Feedback is appreciated! 

link to tutorial


----------



## pink_candy (Jan 25, 2007)

learned great tips!

are you a makeup artist by any chance?


----------



## mekaboo (Jan 25, 2007)

Very pretty girl! You betta represent!


----------



## lilchocolatema (Jan 26, 2007)

Quote:

   Originally Posted by *pink_candy* 

 
_learned great tips!

are you a makeup artist by any chance?_

 
Glad you learned something!  Yes, I am a freelancer for MAC.


----------



## lilchocolatema (Jan 26, 2007)

Quote:

   Originally Posted by *mekaboo* 

 
_Very pretty girl! You betta represent!_

 
LOL I know thats right!!


----------



## n_c (Jan 26, 2007)

Great tut...I'll have to try using the studio finish on my eyelids...hope it works for me.


----------



## BinkysBaby (Jan 26, 2007)

Nice tutorial. Thanks for posting.


----------



## Daligani (Jan 26, 2007)

OMG thank you _so_ much for posting this tutorial. I'm hopeless at the smokey eye thing and you've given some awesome tips. I just might try this today.. 

Again, thank yooooooooooooooooooooooooooooooooooou


----------



## Showtime (Jan 27, 2007)

I have carbon e/s and i'll try this.


----------



## marianzhou (Feb 3, 2007)

wow i wanan try this


----------



## slvrlips (Feb 12, 2007)

Thanks for this tut 
Very pretty


----------



## Jennybabes (Feb 15, 2007)

Very cool tutorial, and very helpful!  Thanks!


----------



## Me220 (Feb 16, 2007)

Nice tutorial.

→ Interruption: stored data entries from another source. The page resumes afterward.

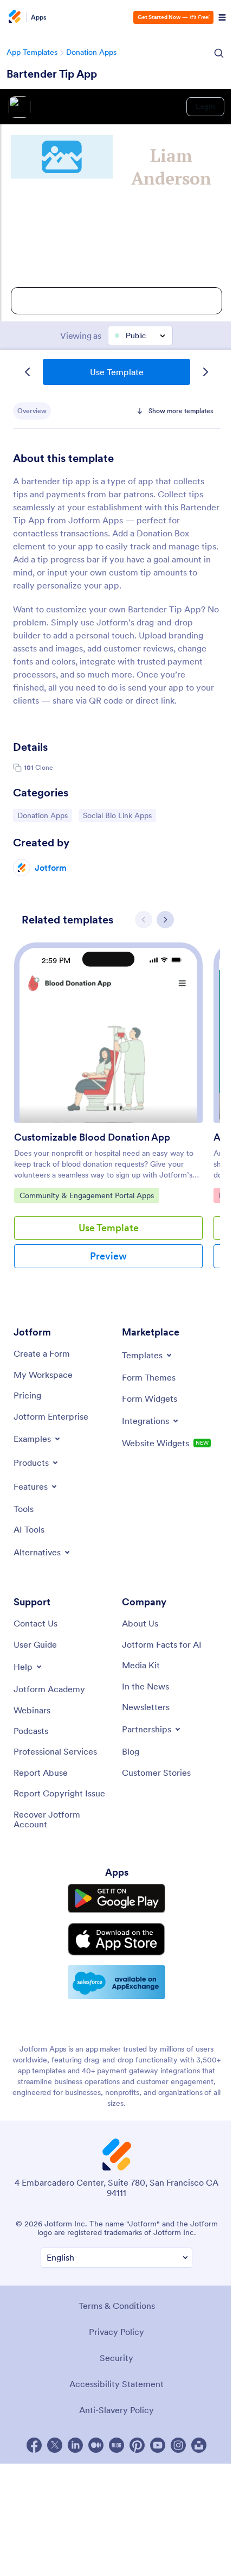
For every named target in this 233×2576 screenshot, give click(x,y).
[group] (108, 1114)
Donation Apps (91, 52)
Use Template (117, 371)
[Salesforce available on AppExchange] (116, 1982)
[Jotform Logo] (14, 17)
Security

Good work.


----------



## saniyairshad (Feb 21, 2007)

Excellent tut...thank u


----------



## Aumi (Feb 21, 2007)

very helpful, thanx...I'll try later


----------



## ~*Starlicious*~ (Mar 6, 2007)

You worked it out girlie!!!


----------



## breathless (Mar 25, 2007)

very cool! thanks!


----------



## boudoir (Mar 31, 2007)

You're so pretty! I have to go back and study the pics to get your skills ;-)


----------